## TASK A
According to the book review, where and when is the novel set?
## TASK B
Reproduce word for word the part of the book review starting at "that exists in" and ending at "that he's self-absorbed.".
— Start of PASSAGE TO READ —
Brian Malloy's debut novel The Year of
Ice, set in Minnesota's Twin Cities in 1978, is compelled forward with this strong voice, of its narrator, Kevin Doyle-- a high school senior
who's just coming out, dealing with the death of his mother, and pretty much an average sort of guy. Sure he's gay-- that much is clear to him from the way he feels when looking at some of
the other boys at school-- but he isn't certain about much else. Even the gay part is a bit of a problem-- he never makes it into the bar that night-- because, well, he really is just a sort of
regular guy.
Gay fiction has always been driven by the idea that its protagonist was special-- it's "a boy's own story" or "the best little boy in the world," or, in the case of Dennis Cooper's
novels, "the worst possible boys in the world." And it makes perfect sense that a narrative about being "gay" would focus on being different, being singular, being outcast. On the other hand,
the "alone" is never really "alone," and Malloy's tack here is to downplay Kevin Doyle's singularity and focus on his character's ordinariness, which, even in his acceptance of his
sexuality, becomes even more salient a characteristic than being gay.
Part of this is because Kevin is just a high school kid from a working-class Irish family and has little connection to all of those tropes we've come to associate with the "gay life"
that exists in "gay novels." He isn't artistic, he doesn't love opera, he doesn't even read books much. Basically he isn't really all that interesting, except for the fact that he's self-absorbed.
Nice Zeitgeist
Malloy has a great sense of time and place. It is 1978 and "M*A*S*H" is on TV, Pope Paul VI just died, Anita Bryant is starting her crusade in Dade County, and you can easily steal a
copy of Playgirl from a convenience store if you pretend you're really buying
Sports Illustrated. What Malloy also does in
The Year of Ice is vividly to bring into our consciousness Kevin's
internal life with the same attention to detail and nuance with which he describes that external world. Eschewing the emotional and psychological extravagance in which some gay coming-out
novels revel, Malloy is a poet of the ordinary, even the mundane, and makes us see and care about the routine and the average character of everyday life.
Rummaging in the closet
The Year of Ice is also a book about hiding the truth and keeping secrets-- did Kevin's mother really commit suicide? Did she know about her husband's potential abandonment?
— End of PASSAGE TO READ —
— Start of SOURCE EXCERPT —
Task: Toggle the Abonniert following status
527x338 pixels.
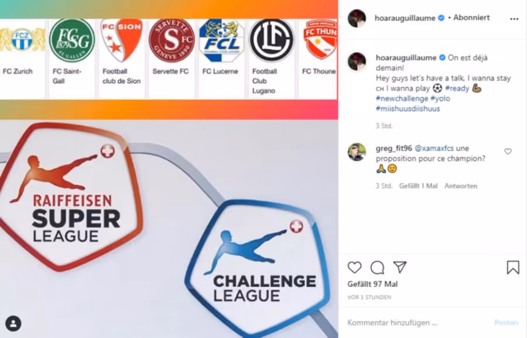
— End of SOURCE EXCERPT —
## CORRECT RESULT A
Minnesota's Twin Cities in 1978.

## CORRECT RESULT B
that exists in "gay novels." He isn't artistic, he doesn't love opera, he doesn't even read books much. Basically he isn't really all that interesting, except for the fact that he's self-absorbed.